In Fair Work Ombudsman v McCrystal Agricultural Services Pty Ltd [2025] FedCFamC2G 1478, Judge Vasta of the Federal Circuit and Family Court of Australia imposed penalties on McCrystal Agricultural Services Pty Ltd (MAS) and its director, Mr McCrystal, for making unlawful deductions from employees’ wages — breaching section 323 of the Fair Work Act 2009 (Cth).
MAS operated a sweet potato farm near Bundaberg and employed 66 Pacific Island and Timor-Leste workers under the Pacific Australia Labour Mobility scheme. The company made three types of unauthorised deductions:
- Overpayment of overtime – MAS deducted $2,548.60 from 28 workers’ next pay without written consent.
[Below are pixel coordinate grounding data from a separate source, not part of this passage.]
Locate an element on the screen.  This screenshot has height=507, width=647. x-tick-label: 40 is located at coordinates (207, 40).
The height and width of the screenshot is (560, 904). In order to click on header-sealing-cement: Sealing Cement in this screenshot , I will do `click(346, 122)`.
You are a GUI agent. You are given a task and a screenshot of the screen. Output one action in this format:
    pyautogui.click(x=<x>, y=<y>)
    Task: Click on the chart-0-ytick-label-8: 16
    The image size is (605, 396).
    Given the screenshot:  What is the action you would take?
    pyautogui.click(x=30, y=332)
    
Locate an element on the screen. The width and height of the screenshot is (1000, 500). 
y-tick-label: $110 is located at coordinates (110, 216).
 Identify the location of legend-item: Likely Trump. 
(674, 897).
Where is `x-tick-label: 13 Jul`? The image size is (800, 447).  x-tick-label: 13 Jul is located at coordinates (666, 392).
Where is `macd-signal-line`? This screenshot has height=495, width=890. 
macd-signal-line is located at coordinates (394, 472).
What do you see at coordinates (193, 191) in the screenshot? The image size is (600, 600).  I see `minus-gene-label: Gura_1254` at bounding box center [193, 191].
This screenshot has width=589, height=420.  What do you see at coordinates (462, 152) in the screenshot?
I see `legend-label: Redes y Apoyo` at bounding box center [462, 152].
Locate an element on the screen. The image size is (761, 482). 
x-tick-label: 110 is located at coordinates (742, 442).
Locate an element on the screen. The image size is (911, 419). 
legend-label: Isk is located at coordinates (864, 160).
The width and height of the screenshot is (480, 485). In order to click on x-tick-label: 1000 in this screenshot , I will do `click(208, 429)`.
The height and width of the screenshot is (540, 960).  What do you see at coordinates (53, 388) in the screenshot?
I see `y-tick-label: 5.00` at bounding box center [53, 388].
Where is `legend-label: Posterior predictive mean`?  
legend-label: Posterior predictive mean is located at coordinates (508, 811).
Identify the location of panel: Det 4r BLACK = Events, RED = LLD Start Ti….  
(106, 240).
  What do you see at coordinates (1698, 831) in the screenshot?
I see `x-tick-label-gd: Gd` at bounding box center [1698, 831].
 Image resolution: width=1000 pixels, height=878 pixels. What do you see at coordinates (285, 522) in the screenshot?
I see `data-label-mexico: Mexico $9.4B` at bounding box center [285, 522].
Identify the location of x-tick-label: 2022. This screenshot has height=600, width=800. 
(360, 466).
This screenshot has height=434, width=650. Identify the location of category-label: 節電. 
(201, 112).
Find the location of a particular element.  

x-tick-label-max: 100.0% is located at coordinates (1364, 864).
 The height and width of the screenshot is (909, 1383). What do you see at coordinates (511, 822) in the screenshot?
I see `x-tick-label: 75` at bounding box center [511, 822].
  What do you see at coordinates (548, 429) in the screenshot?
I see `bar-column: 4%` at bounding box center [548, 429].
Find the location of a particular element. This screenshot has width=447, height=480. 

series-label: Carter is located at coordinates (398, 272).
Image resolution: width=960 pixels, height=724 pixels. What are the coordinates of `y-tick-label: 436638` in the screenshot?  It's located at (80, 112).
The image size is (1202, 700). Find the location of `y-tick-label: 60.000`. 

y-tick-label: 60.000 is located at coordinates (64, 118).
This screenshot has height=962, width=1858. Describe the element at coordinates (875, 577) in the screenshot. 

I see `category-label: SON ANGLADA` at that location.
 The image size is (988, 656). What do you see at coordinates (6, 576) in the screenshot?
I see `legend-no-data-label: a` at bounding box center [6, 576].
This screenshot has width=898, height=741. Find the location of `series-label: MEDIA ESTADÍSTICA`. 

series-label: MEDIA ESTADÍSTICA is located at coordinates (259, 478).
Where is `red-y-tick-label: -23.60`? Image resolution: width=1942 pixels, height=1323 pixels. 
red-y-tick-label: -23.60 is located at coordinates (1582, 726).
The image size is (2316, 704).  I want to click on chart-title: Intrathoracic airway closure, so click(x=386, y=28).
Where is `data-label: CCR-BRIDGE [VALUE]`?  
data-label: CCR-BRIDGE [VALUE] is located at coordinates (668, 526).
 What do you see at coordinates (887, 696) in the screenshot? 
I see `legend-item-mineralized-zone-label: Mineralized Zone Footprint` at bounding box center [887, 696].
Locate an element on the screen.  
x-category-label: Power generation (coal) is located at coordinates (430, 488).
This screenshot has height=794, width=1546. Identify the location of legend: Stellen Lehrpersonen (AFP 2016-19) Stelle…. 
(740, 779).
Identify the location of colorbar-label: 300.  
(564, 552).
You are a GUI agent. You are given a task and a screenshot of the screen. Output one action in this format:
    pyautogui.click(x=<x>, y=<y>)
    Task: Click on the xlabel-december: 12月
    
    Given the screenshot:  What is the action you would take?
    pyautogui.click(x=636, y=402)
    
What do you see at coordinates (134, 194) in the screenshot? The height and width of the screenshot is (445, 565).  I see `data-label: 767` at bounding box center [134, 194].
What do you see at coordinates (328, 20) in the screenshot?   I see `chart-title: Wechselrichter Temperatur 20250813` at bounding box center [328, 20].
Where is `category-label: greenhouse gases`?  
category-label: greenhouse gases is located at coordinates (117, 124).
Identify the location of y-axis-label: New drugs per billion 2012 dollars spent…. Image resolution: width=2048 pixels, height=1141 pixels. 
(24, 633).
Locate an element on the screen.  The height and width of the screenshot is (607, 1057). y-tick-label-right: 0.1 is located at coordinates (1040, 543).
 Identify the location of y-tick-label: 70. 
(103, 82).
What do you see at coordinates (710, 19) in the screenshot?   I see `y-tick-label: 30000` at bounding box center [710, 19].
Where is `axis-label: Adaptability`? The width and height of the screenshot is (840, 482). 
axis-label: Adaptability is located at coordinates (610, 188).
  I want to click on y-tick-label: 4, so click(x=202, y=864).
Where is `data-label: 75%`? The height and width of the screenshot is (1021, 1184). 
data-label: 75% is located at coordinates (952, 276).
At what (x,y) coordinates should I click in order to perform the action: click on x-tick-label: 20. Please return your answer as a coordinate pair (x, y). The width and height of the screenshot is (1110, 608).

- Health insurance – MAS deducted $21 per pay instead of the actual $18.50 premium, resulting in $1,282.50 being overcharged.
- “Fines” for breaching the alcohol and drug policy – MAS deducted $500 from 29 employees’ pays for alcohol-related behaviour outside work, totalling $14,500.
Judge Vasta found that none of these deductions met the requirements of section 324 of the Fair Work Act, as they were not authorised in writing, not for the employees’ benefit, or otherwise not lawful.
Although the court accepted that the company had since reimbursed the money and that the situation was unlikely to recur, penalties were still imposed.
- MAS was fined $43,000, and
- Mr McCrystal personally fined $5,500 for his involvement.
What Employers Can Learn
Even well-intentioned deductions can breach the Fair Work Act if not handled correctly. Employers must ensure that any deductions:
- Are authorised in writing by the employee;
- Are principally for the employee’s benefit; and
- Are permitted under an award, enterprise agreement, or law.
Employers should never make automatic deductions — even for overpayments or misconduct fines — without clear, lawful authority. This case serves as a reminder that good intentions do not excuse non-compliance, and penalties can still apply even when errors are corrected later.